Interestingly, the analysis of hip and knee flexion in the sagittal plane showed no significant difference between the conditions with and without the exoskeleton. This suggests that the device does not restrict movement patterns and allows the wearer to maintain their typical lifting technique regarding the analyzed degrees of freedom. From a design perspective, this is a positive outcome as it confirms that the exoskeleton aligns with the user’s motions without introducing unwanted compensatory movements that could lead to discomfort or other musculoskeletal issues. Other exoskeletons have shown reductions in the knee and hip range of motion, as well as reduced trunk flexion during the lifting phase [
7].
However, as this study was conducted with a relatively homogeneous and small sample size of only 10 participants, the generalizability of the findings is limited, particularly in the context of clinical applications. While initial insights into biomechanical effects and user acceptance could be obtained, the sample size restricts the statistical power of the analysis and may not capture the variability present in broader or more diverse populations. This limitation is especially relevant when considering clinical populations, which may differ substantially in terms of physical condition, age, or motor capabilities.
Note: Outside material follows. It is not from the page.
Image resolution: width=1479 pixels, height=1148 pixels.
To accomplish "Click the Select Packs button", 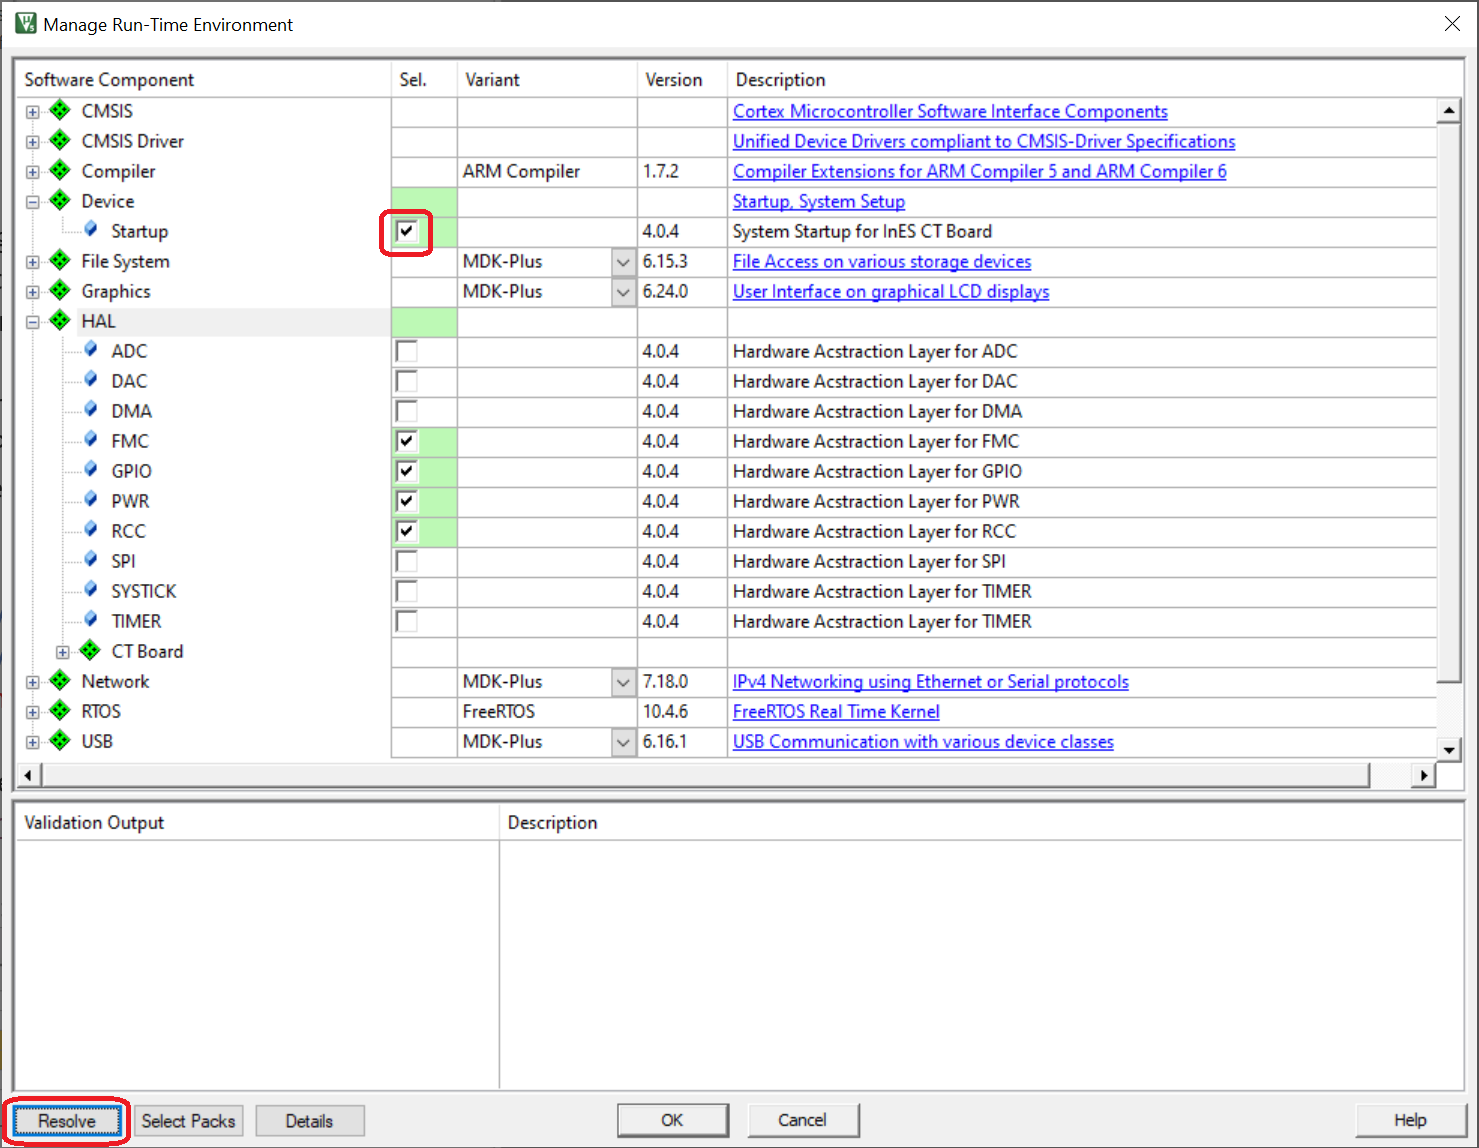I will (x=188, y=1121).
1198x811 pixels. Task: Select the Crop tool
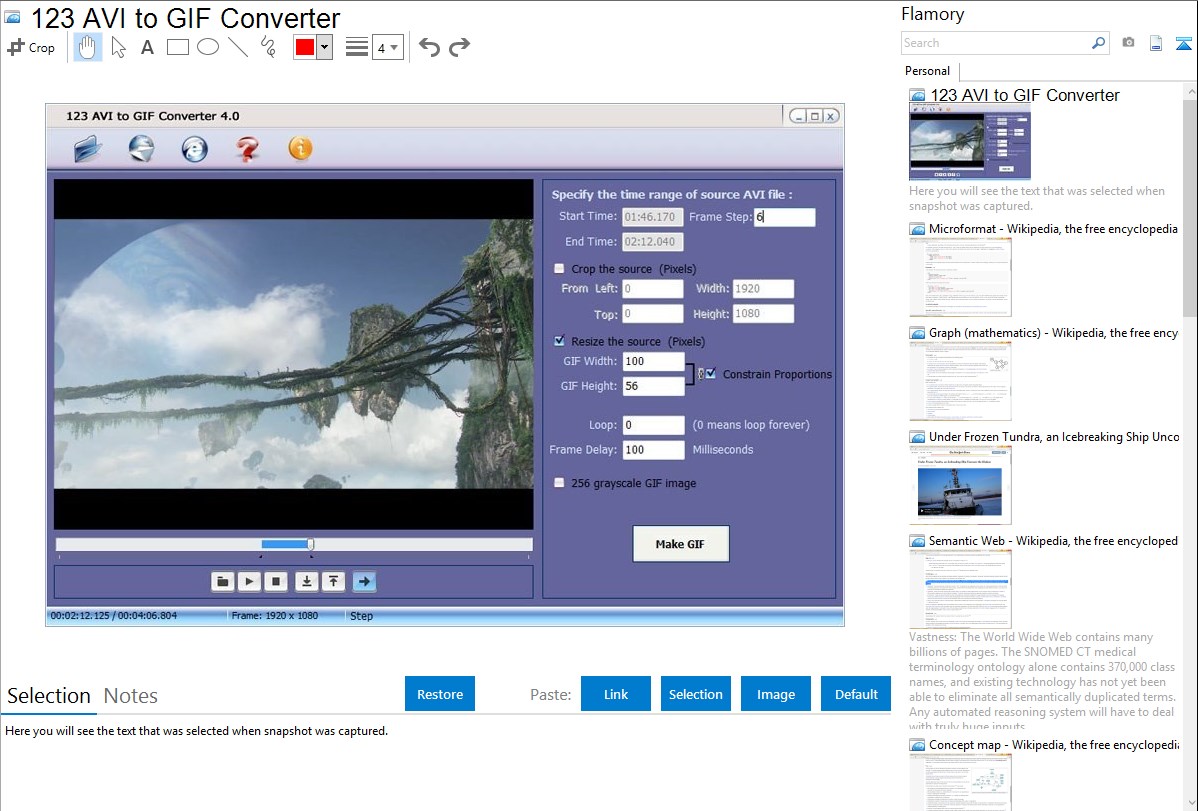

To address this, future research should include a larger number of participants across different demographic groups and use cases, including individuals with musculoskeletal or neurological impairments. Such studies would allow subgroup analyses and a better understanding of how user characteristics influence device interaction. Additionally, longitudinal studies could provide valuable information on learning effects, long-term usability, and user adherence over time. Moreover, different lifting conditions, such as higher loads, repetitive lifting tasks, and asymmetric lifting, should be tested to evaluate the exoskeleton’s effectiveness across various real-world scenarios.
In addition to increasing the number of test participants, future research should incorporate additional biomechanical and physiological measures, such as muscle fatigue analysis (via EMG median frequency), metabolic cost measurements, and subjective workload assessments (e.g., Borg scale). These metrics would provide a more comprehensive understanding of how exoskeletons affect long-term usability, user comfort, and fatigue resistance. Especially during repetitive lifting tasks, monitoring changes in EMG signal characteristics or oxygen consumption over time could help identify whether the system reduces physical strain or delays fatigue onset. Furthermore, metabolic data, such as heart rate or respiratory exchange ratio, could serve as valuable indicators of overall energy efficiency during assisted vs. unassisted conditions. Kinematic analyses beyond the hip joint—such as lumbar spine motion—could further reveal how the exoskeleton interacts with whole-body movement patterns. Furthermore, future studies should evaluate long-term user acceptance in real-world healthcare environments and explore the impact of exoskeleton-assisted lifting on musculoskeletal health.